На экране мелькали кадры репортажа с космодрома. На стартовой площадке белой свечой высился многоместный космический корабль «Звезда Вифлеема». Свита президента шествует по бетонным плитам к бункеру укрытия. Там установлены микрофоны и телекамеры.

— Дамы и господа! — привычно улыбается президент в объективы. — В этот час я нахожусь на борту многоместного космического корабля «Звезда Вифлеема», — форпоста нашей космической обороны. Космос — это весы мира, и «Звезда Вифлеема» — одна из гирек, которая позволяет нам сохранять равновесие в грядущей «звездной войне»...

Страстная, пронзительная мелодия скрипки невольно вплеталась в речь президента.

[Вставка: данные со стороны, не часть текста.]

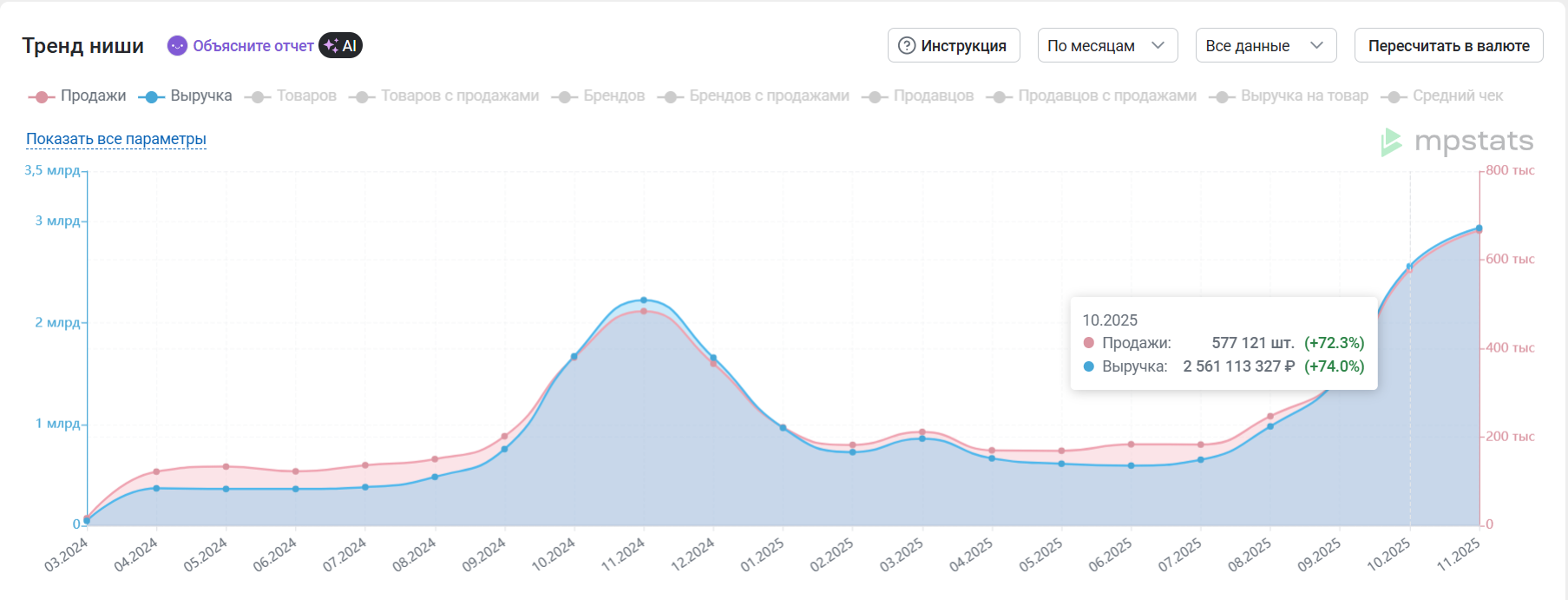Screen dimensions: 1568x600
Task: Open the 'Показать все параметры' link
Action: (x=116, y=139)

Она звучала как бессловесный гневный протест...

— Ни один корабль не стоил нашей стране так дорого, как этот, — продолжал президент, — но мир в космосе стоит еще дороже!..

Рейфлинт в сердцах выключил телевизор.

— Кажется, я это уже где-то слышал...

— Они получат еще один «Архелон», — воскликнул Бар-Маттай.

— Только в космосе...

Рейфлинт и Бар-Маттай поднялись на ходовой мостик. Над ними ярко сияли ризы созвездий. Рейфлинт запрокинул голову.

— Видишь, альфа Малой Медведицы. Полярная звезда. Полярис. Через нее проходит земная ось. К ней же привязана и залповая точка «Архелона». Если хочешь, это погребальная звезда человечества, — сказал он, сосредоточенно думая о чем-то своем.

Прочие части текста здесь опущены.